+++ Task material +++

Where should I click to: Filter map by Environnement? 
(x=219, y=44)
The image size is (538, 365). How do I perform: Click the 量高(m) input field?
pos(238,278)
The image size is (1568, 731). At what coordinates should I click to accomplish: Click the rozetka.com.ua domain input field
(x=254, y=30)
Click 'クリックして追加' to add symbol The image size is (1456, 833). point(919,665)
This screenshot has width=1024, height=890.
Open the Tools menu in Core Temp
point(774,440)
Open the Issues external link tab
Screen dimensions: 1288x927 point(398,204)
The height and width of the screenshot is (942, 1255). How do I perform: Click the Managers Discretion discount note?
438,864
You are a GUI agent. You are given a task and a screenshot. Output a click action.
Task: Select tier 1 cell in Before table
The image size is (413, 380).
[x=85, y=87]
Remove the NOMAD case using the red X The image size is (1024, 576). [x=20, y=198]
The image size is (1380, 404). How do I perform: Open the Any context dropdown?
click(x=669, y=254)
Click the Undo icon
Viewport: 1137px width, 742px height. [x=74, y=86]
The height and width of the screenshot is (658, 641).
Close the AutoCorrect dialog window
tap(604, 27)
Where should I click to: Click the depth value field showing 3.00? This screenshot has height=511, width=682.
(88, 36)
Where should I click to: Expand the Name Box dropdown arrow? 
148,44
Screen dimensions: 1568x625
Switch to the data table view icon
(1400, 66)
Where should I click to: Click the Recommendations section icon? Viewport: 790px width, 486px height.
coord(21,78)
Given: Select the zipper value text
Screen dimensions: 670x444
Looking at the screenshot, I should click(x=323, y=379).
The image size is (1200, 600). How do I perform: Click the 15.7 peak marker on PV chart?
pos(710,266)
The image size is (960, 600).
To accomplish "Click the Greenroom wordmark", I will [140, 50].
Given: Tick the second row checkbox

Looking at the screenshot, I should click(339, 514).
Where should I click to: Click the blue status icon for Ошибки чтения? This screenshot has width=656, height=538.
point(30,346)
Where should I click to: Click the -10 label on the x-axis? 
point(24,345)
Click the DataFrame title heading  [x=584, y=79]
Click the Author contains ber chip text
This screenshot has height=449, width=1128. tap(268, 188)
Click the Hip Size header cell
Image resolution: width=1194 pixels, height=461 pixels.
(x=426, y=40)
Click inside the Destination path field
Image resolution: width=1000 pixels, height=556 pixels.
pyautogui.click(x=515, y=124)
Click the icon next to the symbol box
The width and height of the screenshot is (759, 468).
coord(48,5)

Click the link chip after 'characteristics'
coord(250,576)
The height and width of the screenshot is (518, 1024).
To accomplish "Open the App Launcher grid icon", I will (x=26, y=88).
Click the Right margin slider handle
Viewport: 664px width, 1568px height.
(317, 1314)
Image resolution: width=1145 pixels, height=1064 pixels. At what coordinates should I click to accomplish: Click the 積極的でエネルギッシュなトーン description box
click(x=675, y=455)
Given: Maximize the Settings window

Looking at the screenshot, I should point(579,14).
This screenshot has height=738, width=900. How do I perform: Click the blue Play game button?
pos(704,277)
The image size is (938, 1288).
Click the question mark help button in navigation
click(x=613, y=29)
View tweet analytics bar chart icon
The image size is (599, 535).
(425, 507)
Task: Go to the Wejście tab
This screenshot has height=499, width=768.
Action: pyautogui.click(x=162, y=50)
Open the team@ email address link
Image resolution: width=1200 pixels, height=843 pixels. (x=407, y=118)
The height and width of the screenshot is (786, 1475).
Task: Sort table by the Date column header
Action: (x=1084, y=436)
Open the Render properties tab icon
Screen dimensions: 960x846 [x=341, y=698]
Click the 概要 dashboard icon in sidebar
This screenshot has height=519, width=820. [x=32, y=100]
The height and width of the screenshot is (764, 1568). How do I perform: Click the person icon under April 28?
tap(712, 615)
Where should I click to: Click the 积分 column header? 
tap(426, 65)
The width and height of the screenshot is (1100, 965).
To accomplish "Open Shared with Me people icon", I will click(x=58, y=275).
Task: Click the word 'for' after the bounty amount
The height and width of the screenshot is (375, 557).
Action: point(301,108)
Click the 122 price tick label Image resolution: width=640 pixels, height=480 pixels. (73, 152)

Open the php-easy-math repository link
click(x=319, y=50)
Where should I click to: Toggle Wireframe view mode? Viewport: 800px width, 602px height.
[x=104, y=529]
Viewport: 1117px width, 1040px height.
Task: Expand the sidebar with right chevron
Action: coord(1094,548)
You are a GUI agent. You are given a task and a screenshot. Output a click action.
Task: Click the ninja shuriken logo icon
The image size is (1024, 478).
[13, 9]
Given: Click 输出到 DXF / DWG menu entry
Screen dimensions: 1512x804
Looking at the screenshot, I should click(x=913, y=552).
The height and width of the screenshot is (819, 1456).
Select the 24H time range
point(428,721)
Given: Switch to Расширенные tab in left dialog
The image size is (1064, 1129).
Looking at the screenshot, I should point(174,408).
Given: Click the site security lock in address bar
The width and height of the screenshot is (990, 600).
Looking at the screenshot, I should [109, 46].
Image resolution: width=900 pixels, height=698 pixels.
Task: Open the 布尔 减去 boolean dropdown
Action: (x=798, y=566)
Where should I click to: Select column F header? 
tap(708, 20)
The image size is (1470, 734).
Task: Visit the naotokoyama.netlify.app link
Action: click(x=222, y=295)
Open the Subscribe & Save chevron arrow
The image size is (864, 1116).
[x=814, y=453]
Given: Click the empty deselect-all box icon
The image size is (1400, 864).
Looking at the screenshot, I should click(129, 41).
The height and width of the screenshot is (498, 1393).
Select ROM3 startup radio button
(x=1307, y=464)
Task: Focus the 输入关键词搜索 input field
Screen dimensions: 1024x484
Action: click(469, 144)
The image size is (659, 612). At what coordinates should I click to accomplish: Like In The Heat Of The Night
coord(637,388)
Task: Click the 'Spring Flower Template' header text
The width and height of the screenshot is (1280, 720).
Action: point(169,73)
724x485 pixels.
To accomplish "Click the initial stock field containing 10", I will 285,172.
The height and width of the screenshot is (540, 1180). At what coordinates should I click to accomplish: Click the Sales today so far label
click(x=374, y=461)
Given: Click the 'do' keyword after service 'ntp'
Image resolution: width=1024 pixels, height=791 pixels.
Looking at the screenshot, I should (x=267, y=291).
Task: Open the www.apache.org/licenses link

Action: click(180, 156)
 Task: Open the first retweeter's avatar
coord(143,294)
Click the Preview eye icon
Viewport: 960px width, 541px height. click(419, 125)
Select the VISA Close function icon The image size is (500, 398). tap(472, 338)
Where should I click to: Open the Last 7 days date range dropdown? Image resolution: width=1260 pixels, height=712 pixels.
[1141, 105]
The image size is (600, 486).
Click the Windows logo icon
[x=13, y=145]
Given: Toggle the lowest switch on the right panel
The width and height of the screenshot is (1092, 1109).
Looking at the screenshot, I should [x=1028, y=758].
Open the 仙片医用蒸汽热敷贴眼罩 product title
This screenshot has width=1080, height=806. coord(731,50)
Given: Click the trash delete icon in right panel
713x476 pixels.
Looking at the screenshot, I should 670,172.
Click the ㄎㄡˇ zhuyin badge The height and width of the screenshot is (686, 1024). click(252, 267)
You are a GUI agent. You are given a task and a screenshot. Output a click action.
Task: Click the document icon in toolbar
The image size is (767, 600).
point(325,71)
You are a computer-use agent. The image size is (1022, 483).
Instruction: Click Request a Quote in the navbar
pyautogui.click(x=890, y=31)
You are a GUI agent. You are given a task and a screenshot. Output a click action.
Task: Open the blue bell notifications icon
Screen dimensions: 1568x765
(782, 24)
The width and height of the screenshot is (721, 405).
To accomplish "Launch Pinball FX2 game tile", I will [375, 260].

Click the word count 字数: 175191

+++

Could the data above be returned exactly as it stands?

[Written response]
Where should I click to: Filter map by Environnement? 
(x=219, y=44)
The image size is (538, 365). How do I perform: Click the 量高(m) input field?
pos(238,278)
The image size is (1568, 731). At what coordinates should I click to accomplish: Click the rozetka.com.ua domain input field
(x=254, y=30)
Click 'クリックして追加' to add symbol The image size is (1456, 833). point(919,665)
This screenshot has width=1024, height=890.
Open the Tools menu in Core Temp
point(774,440)
Open the Issues external link tab
Screen dimensions: 1288x927 point(398,204)
The height and width of the screenshot is (942, 1255). How do I perform: Click the Managers Discretion discount note?
438,864
You are a GUI agent. You are given a task and a screenshot. Output a click action.
Task: Select tier 1 cell in Before table
The image size is (413, 380).
[x=85, y=87]
Remove the NOMAD case using the red X The image size is (1024, 576). [x=20, y=198]
The image size is (1380, 404). How do I perform: Open the Any context dropdown?
click(x=669, y=254)
Click the Undo icon
Viewport: 1137px width, 742px height. [x=74, y=86]
The height and width of the screenshot is (658, 641).
Close the AutoCorrect dialog window
tap(604, 27)
Where should I click to: Click the depth value field showing 3.00? This screenshot has height=511, width=682.
(88, 36)
Where should I click to: Expand the Name Box dropdown arrow? 
148,44
Screen dimensions: 1568x625
Switch to the data table view icon
(1400, 66)
Where should I click to: Click the Recommendations section icon? Viewport: 790px width, 486px height.
coord(21,78)
Given: Select the zipper value text
Screen dimensions: 670x444
Looking at the screenshot, I should click(x=323, y=379).
The image size is (1200, 600). How do I perform: Click the 15.7 peak marker on PV chart?
pos(710,266)
The image size is (960, 600).
To accomplish "Click the Greenroom wordmark", I will [140, 50].
Given: Tick the second row checkbox

Looking at the screenshot, I should click(339, 514).
Where should I click to: Click the blue status icon for Ошибки чтения? This screenshot has width=656, height=538.
point(30,346)
Where should I click to: Click the -10 label on the x-axis? 
point(24,345)
Click the DataFrame title heading  [x=584, y=79]
Click the Author contains ber chip text
This screenshot has height=449, width=1128. tap(268, 188)
Click the Hip Size header cell
Image resolution: width=1194 pixels, height=461 pixels.
(x=426, y=40)
Click inside the Destination path field
Image resolution: width=1000 pixels, height=556 pixels.
pyautogui.click(x=515, y=124)
Click the icon next to the symbol box
The width and height of the screenshot is (759, 468).
coord(48,5)

Click the link chip after 'characteristics'
coord(250,576)
The height and width of the screenshot is (518, 1024).
To accomplish "Open the App Launcher grid icon", I will (x=26, y=88).
Click the Right margin slider handle
Viewport: 664px width, 1568px height.
(317, 1314)
Image resolution: width=1145 pixels, height=1064 pixels. At what coordinates should I click to accomplish: Click the 積極的でエネルギッシュなトーン description box
click(x=675, y=455)
Given: Maximize the Settings window

Looking at the screenshot, I should point(579,14).
This screenshot has height=738, width=900. How do I perform: Click the blue Play game button?
pos(704,277)
The image size is (938, 1288).
Click the question mark help button in navigation
click(x=613, y=29)
View tweet analytics bar chart icon
The image size is (599, 535).
(425, 507)
Task: Go to the Wejście tab
This screenshot has height=499, width=768.
Action: pyautogui.click(x=162, y=50)
Open the team@ email address link
Image resolution: width=1200 pixels, height=843 pixels. (x=407, y=118)
The height and width of the screenshot is (786, 1475).
Task: Sort table by the Date column header
Action: (x=1084, y=436)
Open the Render properties tab icon
Screen dimensions: 960x846 [x=341, y=698]
Click the 概要 dashboard icon in sidebar
This screenshot has height=519, width=820. [x=32, y=100]
The height and width of the screenshot is (764, 1568). How do I perform: Click the person icon under April 28?
tap(712, 615)
Where should I click to: Click the 积分 column header? 
tap(426, 65)
The width and height of the screenshot is (1100, 965).
To accomplish "Open Shared with Me people icon", I will click(x=58, y=275).
Task: Click the word 'for' after the bounty amount
The height and width of the screenshot is (375, 557).
Action: point(301,108)
Click the 122 price tick label Image resolution: width=640 pixels, height=480 pixels. (73, 152)

Open the php-easy-math repository link
click(x=319, y=50)
Where should I click to: Toggle Wireframe view mode? Viewport: 800px width, 602px height.
[x=104, y=529]
Viewport: 1117px width, 1040px height.
Task: Expand the sidebar with right chevron
Action: coord(1094,548)
You are a GUI agent. You are given a task and a screenshot. Output a click action.
Task: Click the ninja shuriken logo icon
The image size is (1024, 478).
[13, 9]
Given: Click 输出到 DXF / DWG menu entry
Screen dimensions: 1512x804
Looking at the screenshot, I should click(x=913, y=552).
The height and width of the screenshot is (819, 1456).
Select the 24H time range
point(428,721)
Given: Switch to Расширенные tab in left dialog
The image size is (1064, 1129).
Looking at the screenshot, I should point(174,408).
Given: Click the site security lock in address bar
The width and height of the screenshot is (990, 600).
Looking at the screenshot, I should [109, 46].
Image resolution: width=900 pixels, height=698 pixels.
Task: Open the 布尔 减去 boolean dropdown
Action: (x=798, y=566)
Where should I click to: Select column F header? 
tap(708, 20)
The image size is (1470, 734).
Task: Visit the naotokoyama.netlify.app link
Action: click(x=222, y=295)
Open the Subscribe & Save chevron arrow
The image size is (864, 1116).
[x=814, y=453]
Given: Click the empty deselect-all box icon
The image size is (1400, 864).
Looking at the screenshot, I should click(129, 41).
The height and width of the screenshot is (498, 1393).
Select ROM3 startup radio button
(x=1307, y=464)
Task: Focus the 输入关键词搜索 input field
Screen dimensions: 1024x484
Action: click(469, 144)
The image size is (659, 612). At what coordinates should I click to accomplish: Like In The Heat Of The Night
coord(637,388)
Task: Click the 'Spring Flower Template' header text
The width and height of the screenshot is (1280, 720).
Action: point(169,73)
724x485 pixels.
To accomplish "Click the initial stock field containing 10", I will 285,172.
The height and width of the screenshot is (540, 1180). At what coordinates should I click to accomplish: Click the Sales today so far label
click(x=374, y=461)
Given: Click the 'do' keyword after service 'ntp'
Image resolution: width=1024 pixels, height=791 pixels.
Looking at the screenshot, I should (x=267, y=291).
Task: Open the www.apache.org/licenses link

Action: click(180, 156)
 Task: Open the first retweeter's avatar
coord(143,294)
Click the Preview eye icon
Viewport: 960px width, 541px height. click(419, 125)
Select the VISA Close function icon The image size is (500, 398). tap(472, 338)
Where should I click to: Open the Last 7 days date range dropdown? Image resolution: width=1260 pixels, height=712 pixels.
[1141, 105]
The image size is (600, 486).
Click the Windows logo icon
[x=13, y=145]
Given: Toggle the lowest switch on the right panel
The width and height of the screenshot is (1092, 1109).
Looking at the screenshot, I should [x=1028, y=758].
Open the 仙片医用蒸汽热敷贴眼罩 product title
This screenshot has width=1080, height=806. coord(731,50)
Given: Click the trash delete icon in right panel
713x476 pixels.
Looking at the screenshot, I should 670,172.
Click the ㄎㄡˇ zhuyin badge The height and width of the screenshot is (686, 1024). click(252, 267)
You are a GUI agent. You are given a task and a screenshot. Output a click action.
Task: Click the document icon in toolbar
The image size is (767, 600).
point(325,71)
You are a computer-use agent. The image size is (1022, 483).
Instruction: Click Request a Quote in the navbar
pyautogui.click(x=890, y=31)
You are a GUI agent. You are given a task and a screenshot. Output a click action.
Task: Open the blue bell notifications icon
Screen dimensions: 1568x765
(782, 24)
The width and height of the screenshot is (721, 405).
To accomplish "Launch Pinball FX2 game tile", I will [375, 260].

Click the word count 字数: 175191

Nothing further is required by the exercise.